Volunteers of Essendon and Flemington, 1914-1918


Second Lieutenant Ernest Hopkins (right) with his brother, Captain Joseph Hopkins, taken while on

leave in England in 1916.  Courtesy of Brad Hopkins.



Hopkins E J     Pte    448    Ernest James             7 Inf Bn    21    Clerk    Single    C of E       

Address:    Moonee Ponds, Lorne St, 51, "Kia Ora"  

Next of Kin:    Hopkins, M E, Mrs, "Kia Ora", 51 Lorne St, Moonee Ponds   

Enlisted:    15 Aug 1914       

Embarked:     A20 Hororata 19 Oct 1914

Prior Service:  RAN, possibly as his compulsory cadet training, 2 years. Also Lieutenant Senior Cadets, 58 Bn


Relatives on Active Service:

Hopkins-J-W-Pte-9  brother


"This is a Photo taken in the Desert my Company having dinner in a partly finished trench you can just see my face near the cross".   The company have no patches on their sleeves, so this is presumably the training period in Egypt prior to embarkation for Gallipoli. Courtesy of Brad Hopkins.

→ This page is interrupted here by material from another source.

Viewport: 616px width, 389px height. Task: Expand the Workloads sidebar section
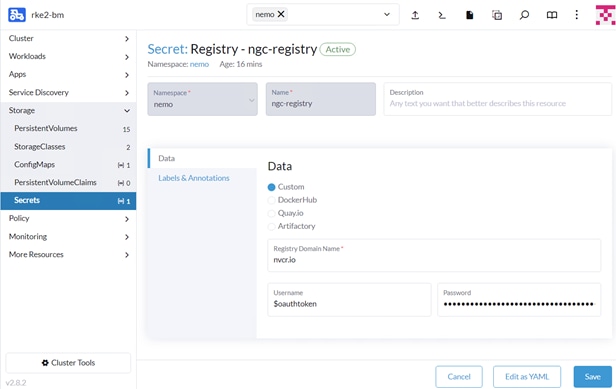click(x=68, y=56)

"This is another photo of the trench you can see me with my hand up to my head and hat on my knee.  Ern". 

Courtesy of Brad Hopkins.


"Clarke's Gully our last bivouac on the peninsular.  Note troops moving up hill.  1 Lt Hewitt.  2 Ern. 

Taken at  Q M store".  Courtesy of Brad Hopkins.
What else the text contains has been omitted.